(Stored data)
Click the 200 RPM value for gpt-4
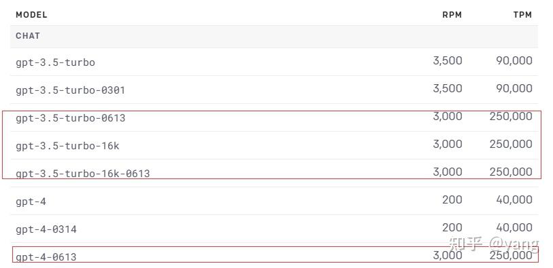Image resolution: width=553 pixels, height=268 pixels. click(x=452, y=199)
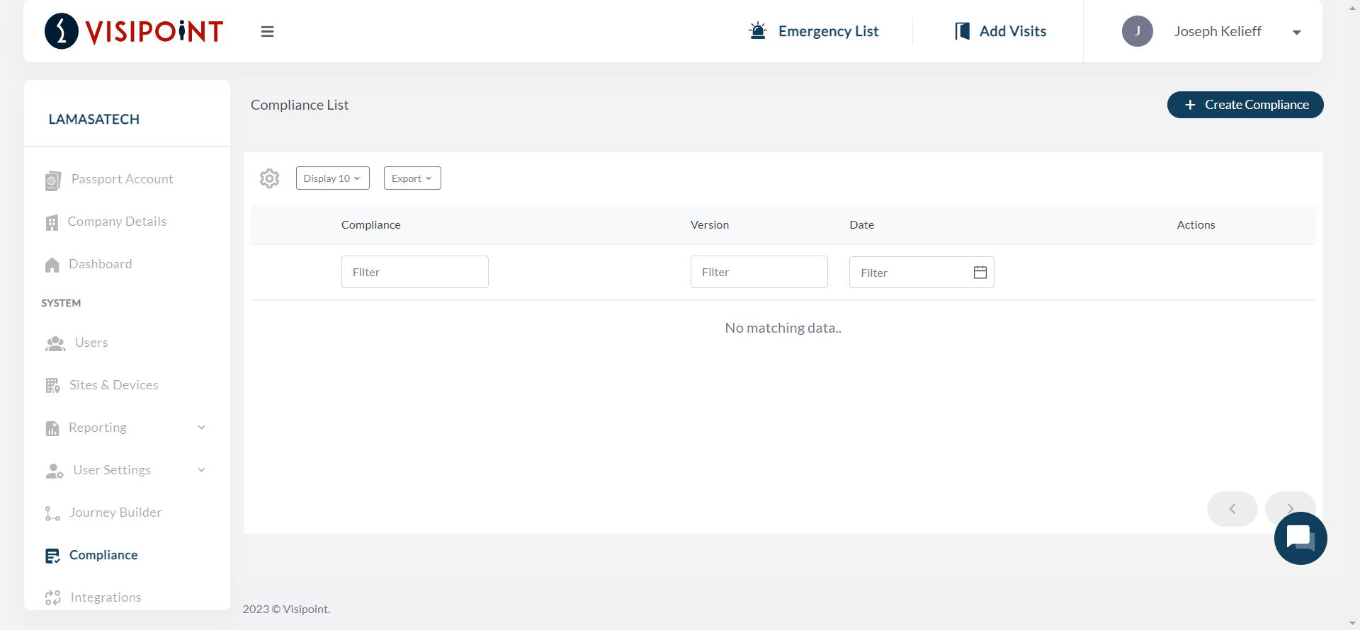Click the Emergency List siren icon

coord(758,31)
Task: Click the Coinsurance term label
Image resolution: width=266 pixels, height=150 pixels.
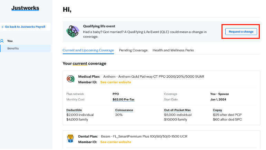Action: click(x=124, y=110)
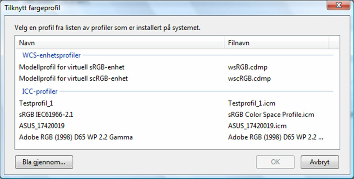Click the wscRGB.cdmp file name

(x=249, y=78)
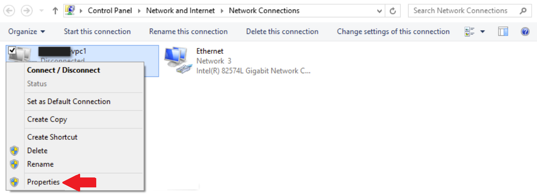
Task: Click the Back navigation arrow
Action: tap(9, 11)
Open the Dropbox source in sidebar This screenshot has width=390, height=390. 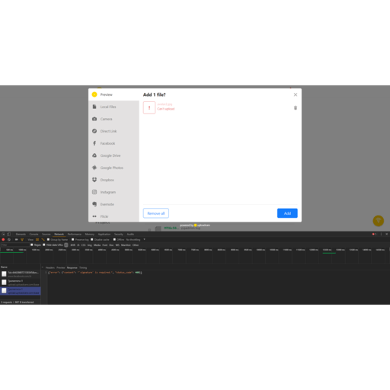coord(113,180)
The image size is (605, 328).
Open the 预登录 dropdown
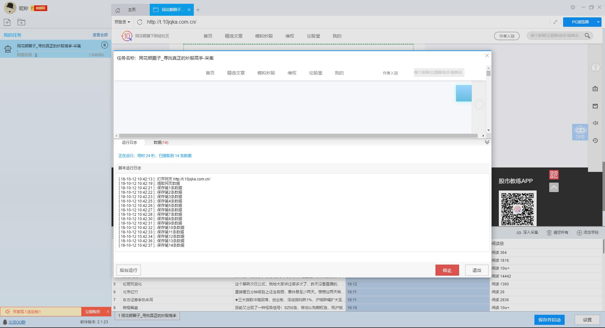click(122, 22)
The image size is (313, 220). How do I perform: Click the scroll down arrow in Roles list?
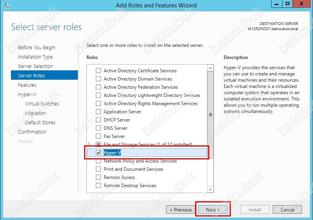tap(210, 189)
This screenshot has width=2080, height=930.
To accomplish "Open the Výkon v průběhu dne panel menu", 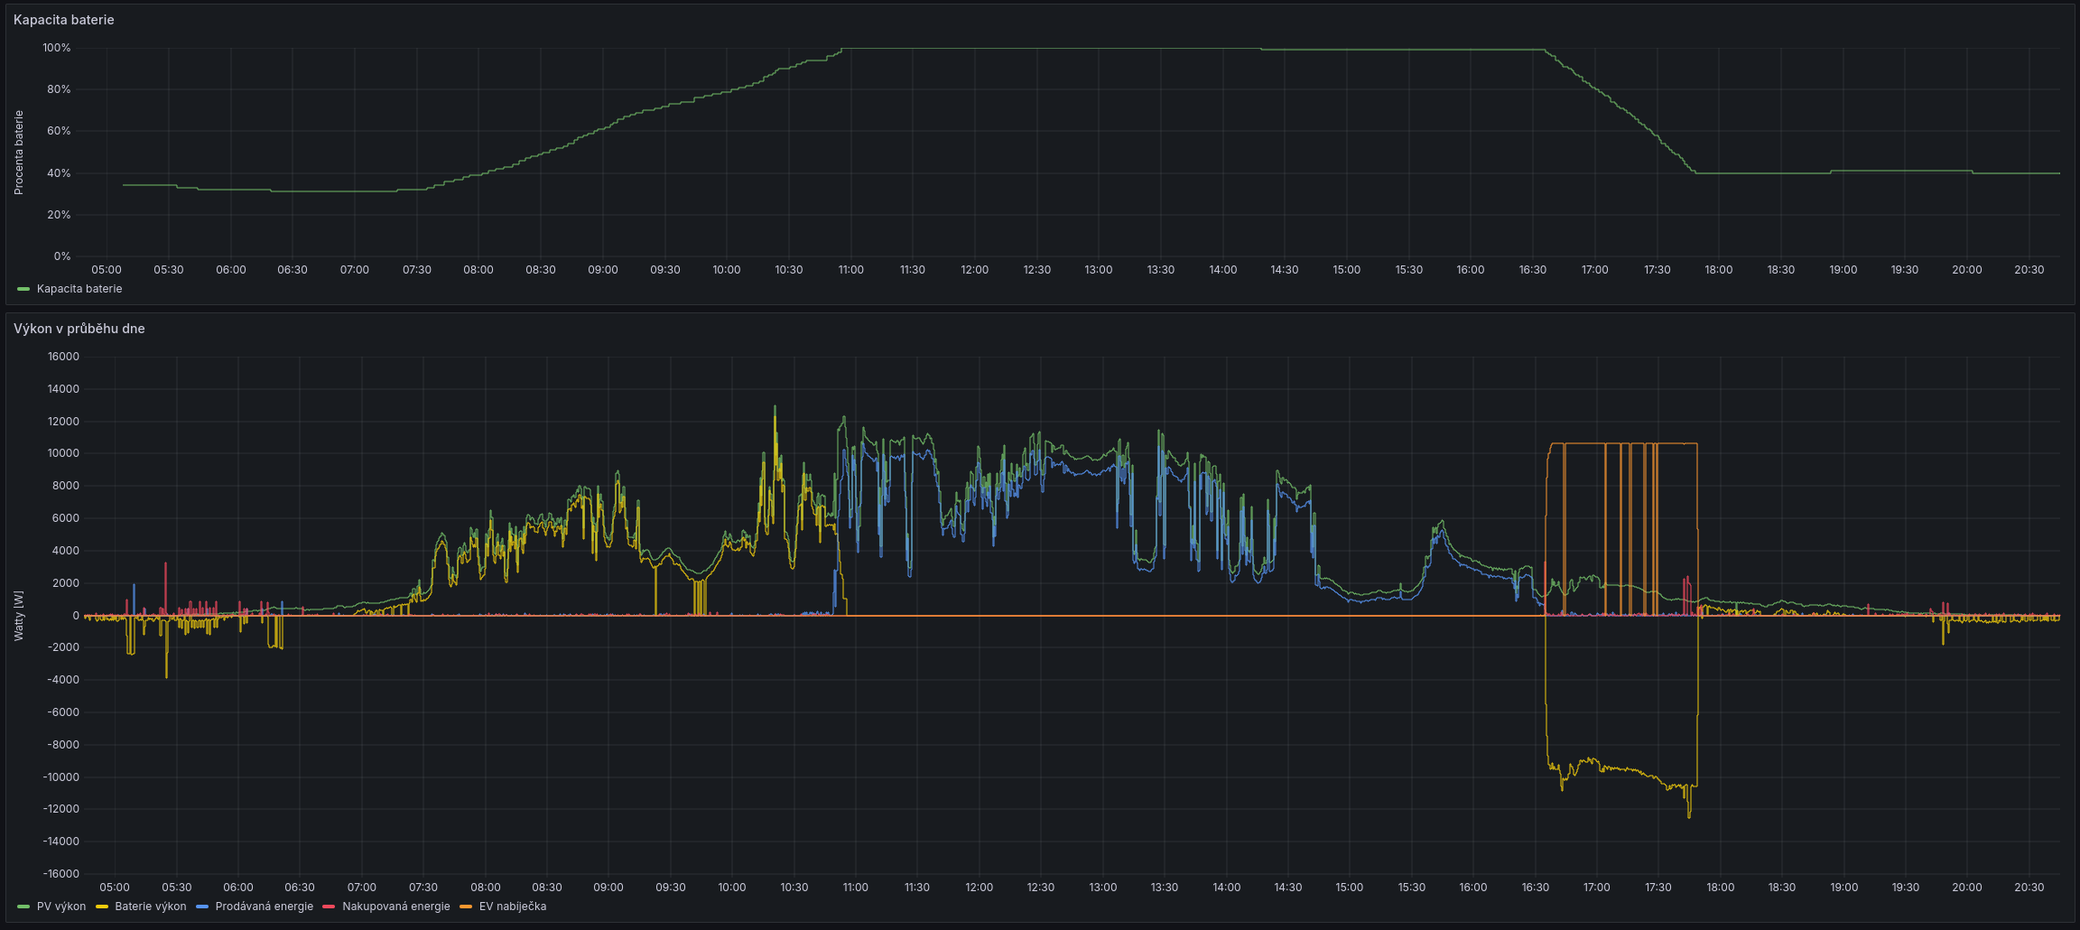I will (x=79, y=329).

* * *

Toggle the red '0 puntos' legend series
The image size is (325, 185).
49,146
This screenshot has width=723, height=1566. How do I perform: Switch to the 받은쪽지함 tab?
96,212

Task statement — Nothing except the lines from the one containing "Click the 200 RPM value for gpt-4" through the one containing "Task: Click the Coinsurance term label" should appear in the answer, exactly as above and without pictures.

Answer area —
Click the 200 RPM value for gpt-4
Image resolution: width=553 pixels, height=268 pixels. click(x=452, y=199)
Click the Emergency List siren icon

coord(758,31)
Task: Click the Coinsurance term label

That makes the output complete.